→ **What you need to do**: Return only the lines from the top of the data down to the one that holds "Grundlagenforschung (191, 2417)", both included, without any pictures.

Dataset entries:

○ ○ ○ ○ ○ ○ ○

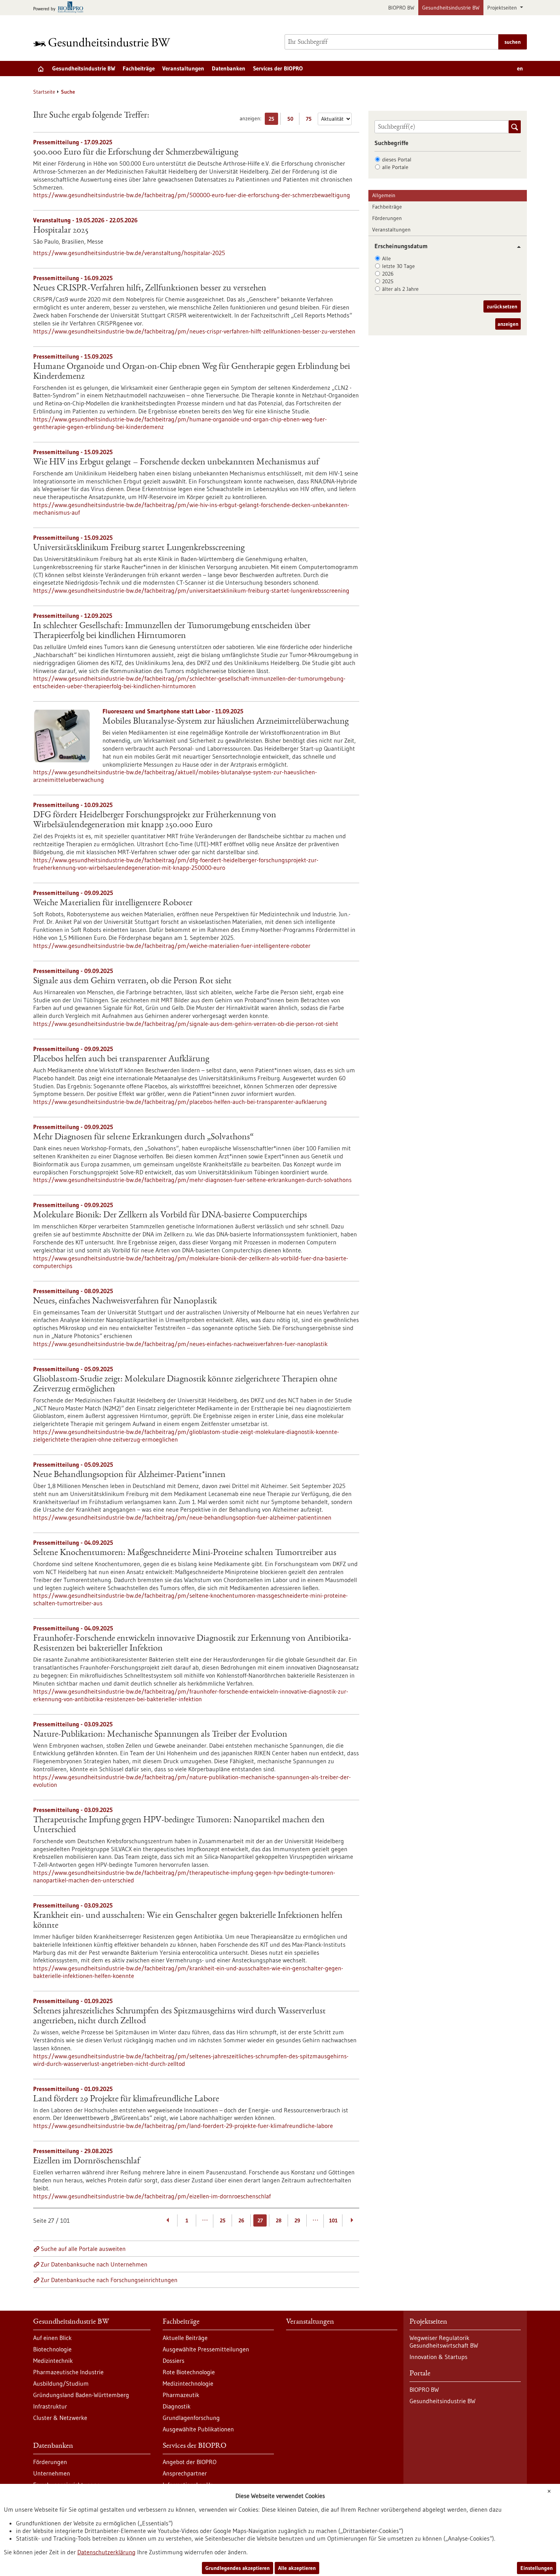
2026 (388, 273)
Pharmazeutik (181, 2395)
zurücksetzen (502, 306)
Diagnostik (176, 2406)
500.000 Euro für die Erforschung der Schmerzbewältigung (135, 152)
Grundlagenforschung (191, 2417)
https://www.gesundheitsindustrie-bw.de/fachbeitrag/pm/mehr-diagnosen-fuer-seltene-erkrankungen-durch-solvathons (192, 1180)
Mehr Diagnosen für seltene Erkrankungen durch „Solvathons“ (143, 1137)
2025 (388, 281)
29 (297, 2220)
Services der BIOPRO (278, 68)
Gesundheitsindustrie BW (451, 7)
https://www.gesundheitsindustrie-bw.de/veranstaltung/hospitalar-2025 (129, 253)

○ ○ ○ ○ ○ ○ ○

→ **Task answer**:
2026 (388, 273)
Pharmazeutik (181, 2395)
zurücksetzen (502, 306)
Diagnostik (176, 2406)
500.000 Euro für die Erforschung der Schmerzbewältigung (135, 152)
Grundlagenforschung (191, 2417)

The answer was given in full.